━━━ Records
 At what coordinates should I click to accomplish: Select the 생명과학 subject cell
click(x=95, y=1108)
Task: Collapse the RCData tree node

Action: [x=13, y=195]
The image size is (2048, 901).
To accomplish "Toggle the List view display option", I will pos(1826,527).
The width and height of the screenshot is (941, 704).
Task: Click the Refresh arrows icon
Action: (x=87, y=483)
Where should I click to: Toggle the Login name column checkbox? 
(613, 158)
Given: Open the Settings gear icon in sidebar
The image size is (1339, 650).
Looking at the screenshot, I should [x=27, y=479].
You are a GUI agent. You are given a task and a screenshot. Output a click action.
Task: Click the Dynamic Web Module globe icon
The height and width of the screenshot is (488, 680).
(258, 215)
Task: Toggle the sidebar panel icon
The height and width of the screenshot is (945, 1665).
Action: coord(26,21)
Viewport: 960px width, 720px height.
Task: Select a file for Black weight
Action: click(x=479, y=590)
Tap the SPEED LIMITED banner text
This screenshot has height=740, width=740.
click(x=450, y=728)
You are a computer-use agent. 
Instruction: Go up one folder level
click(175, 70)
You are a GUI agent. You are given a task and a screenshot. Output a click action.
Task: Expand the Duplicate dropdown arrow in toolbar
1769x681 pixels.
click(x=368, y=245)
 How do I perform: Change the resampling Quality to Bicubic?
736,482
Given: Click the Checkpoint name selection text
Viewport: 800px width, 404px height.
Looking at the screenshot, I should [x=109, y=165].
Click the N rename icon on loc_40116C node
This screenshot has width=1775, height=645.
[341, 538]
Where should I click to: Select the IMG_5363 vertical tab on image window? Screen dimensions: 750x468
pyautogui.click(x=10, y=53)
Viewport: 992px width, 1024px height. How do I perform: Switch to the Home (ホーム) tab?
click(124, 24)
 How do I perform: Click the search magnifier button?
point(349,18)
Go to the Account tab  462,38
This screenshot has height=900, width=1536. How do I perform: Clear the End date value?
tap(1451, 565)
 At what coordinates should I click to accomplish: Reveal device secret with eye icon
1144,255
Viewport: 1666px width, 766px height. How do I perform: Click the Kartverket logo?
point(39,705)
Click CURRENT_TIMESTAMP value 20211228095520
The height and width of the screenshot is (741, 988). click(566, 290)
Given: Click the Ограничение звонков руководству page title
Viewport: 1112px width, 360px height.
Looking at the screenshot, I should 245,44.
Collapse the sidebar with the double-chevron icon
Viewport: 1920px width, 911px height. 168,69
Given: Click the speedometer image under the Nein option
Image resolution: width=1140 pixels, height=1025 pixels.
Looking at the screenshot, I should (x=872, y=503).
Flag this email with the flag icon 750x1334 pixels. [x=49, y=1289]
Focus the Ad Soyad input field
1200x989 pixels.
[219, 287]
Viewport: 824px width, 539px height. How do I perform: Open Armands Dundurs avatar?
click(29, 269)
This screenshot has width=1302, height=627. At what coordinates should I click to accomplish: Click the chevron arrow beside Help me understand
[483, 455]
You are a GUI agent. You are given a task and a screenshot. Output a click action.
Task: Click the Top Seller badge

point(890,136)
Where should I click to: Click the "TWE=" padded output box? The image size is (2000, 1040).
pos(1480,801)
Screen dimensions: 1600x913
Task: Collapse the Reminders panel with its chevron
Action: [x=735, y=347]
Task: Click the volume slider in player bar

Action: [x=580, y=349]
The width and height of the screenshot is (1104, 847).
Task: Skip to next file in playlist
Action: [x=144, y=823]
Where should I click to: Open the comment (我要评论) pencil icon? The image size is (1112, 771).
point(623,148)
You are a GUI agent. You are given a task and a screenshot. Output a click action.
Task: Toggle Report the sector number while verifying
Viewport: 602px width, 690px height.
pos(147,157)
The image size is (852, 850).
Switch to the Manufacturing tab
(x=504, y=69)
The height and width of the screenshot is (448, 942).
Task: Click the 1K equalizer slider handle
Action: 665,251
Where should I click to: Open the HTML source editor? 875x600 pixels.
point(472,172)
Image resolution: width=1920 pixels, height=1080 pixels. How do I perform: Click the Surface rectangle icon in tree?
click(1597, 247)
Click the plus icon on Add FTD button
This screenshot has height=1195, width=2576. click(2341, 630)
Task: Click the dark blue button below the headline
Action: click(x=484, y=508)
━━━━━━
| Exercise details |
Please copy the data above in its entirety, exactly as written.

| Finished exercise |
 At what coordinates should I click to accomplish: Select the 생명과학 subject cell
click(x=95, y=1108)
Task: Collapse the RCData tree node

Action: [x=13, y=195]
The image size is (2048, 901).
To accomplish "Toggle the List view display option", I will pos(1826,527).
The width and height of the screenshot is (941, 704).
Task: Click the Refresh arrows icon
Action: (x=87, y=483)
Where should I click to: Toggle the Login name column checkbox? 
(613, 158)
Given: Open the Settings gear icon in sidebar
The image size is (1339, 650).
Looking at the screenshot, I should [x=27, y=479].
You are a GUI agent. You are given a task and a screenshot. Output a click action.
Task: Click the Dynamic Web Module globe icon
The height and width of the screenshot is (488, 680).
(258, 215)
Task: Toggle the sidebar panel icon
The height and width of the screenshot is (945, 1665).
Action: coord(26,21)
Viewport: 960px width, 720px height.
Task: Select a file for Black weight
Action: click(x=479, y=590)
Tap the SPEED LIMITED banner text
This screenshot has height=740, width=740.
click(x=450, y=728)
You are a computer-use agent. 
Instruction: Go up one folder level
click(175, 70)
You are a GUI agent. You are given a task and a screenshot. Output a click action.
Task: Expand the Duplicate dropdown arrow in toolbar
1769x681 pixels.
click(x=368, y=245)
 How do I perform: Change the resampling Quality to Bicubic?
736,482
Given: Click the Checkpoint name selection text
Viewport: 800px width, 404px height.
Looking at the screenshot, I should [x=109, y=165].
Click the N rename icon on loc_40116C node
This screenshot has width=1775, height=645.
[341, 538]
Where should I click to: Select the IMG_5363 vertical tab on image window? Screen dimensions: 750x468
pyautogui.click(x=10, y=53)
Viewport: 992px width, 1024px height. How do I perform: Switch to the Home (ホーム) tab?
click(124, 24)
 How do I perform: Click the search magnifier button?
point(349,18)
Go to the Account tab  462,38
This screenshot has height=900, width=1536. How do I perform: Clear the End date value?
tap(1451, 565)
 At what coordinates should I click to accomplish: Reveal device secret with eye icon
1144,255
Viewport: 1666px width, 766px height. How do I perform: Click the Kartverket logo?
point(39,705)
Click CURRENT_TIMESTAMP value 20211228095520
The height and width of the screenshot is (741, 988). click(566, 290)
Given: Click the Ограничение звонков руководству page title
Viewport: 1112px width, 360px height.
Looking at the screenshot, I should 245,44.
Collapse the sidebar with the double-chevron icon
Viewport: 1920px width, 911px height. 168,69
Given: Click the speedometer image under the Nein option
Image resolution: width=1140 pixels, height=1025 pixels.
Looking at the screenshot, I should (x=872, y=503).
Flag this email with the flag icon 750x1334 pixels. [x=49, y=1289]
Focus the Ad Soyad input field
1200x989 pixels.
[219, 287]
Viewport: 824px width, 539px height. How do I perform: Open Armands Dundurs avatar?
click(29, 269)
This screenshot has width=1302, height=627. At what coordinates should I click to accomplish: Click the chevron arrow beside Help me understand
[483, 455]
You are a GUI agent. You are given a task and a screenshot. Output a click action.
Task: Click the Top Seller badge

point(890,136)
Where should I click to: Click the "TWE=" padded output box? The image size is (2000, 1040).
pos(1480,801)
Screen dimensions: 1600x913
Task: Collapse the Reminders panel with its chevron
Action: [x=735, y=347]
Task: Click the volume slider in player bar

Action: [x=580, y=349]
The width and height of the screenshot is (1104, 847).
Task: Skip to next file in playlist
Action: [x=144, y=823]
Where should I click to: Open the comment (我要评论) pencil icon? The image size is (1112, 771).
point(623,148)
You are a GUI agent. You are given a task and a screenshot. Output a click action.
Task: Toggle Report the sector number while verifying
Viewport: 602px width, 690px height.
pos(147,157)
The image size is (852, 850).
Switch to the Manufacturing tab
(x=504, y=69)
The height and width of the screenshot is (448, 942).
Task: Click the 1K equalizer slider handle
Action: 665,251
Where should I click to: Open the HTML source editor? 875x600 pixels.
point(472,172)
Image resolution: width=1920 pixels, height=1080 pixels. How do I perform: Click the Surface rectangle icon in tree?
click(1597, 247)
Click the plus icon on Add FTD button
This screenshot has height=1195, width=2576. click(2341, 630)
Task: Click the dark blue button below the headline
Action: click(x=484, y=508)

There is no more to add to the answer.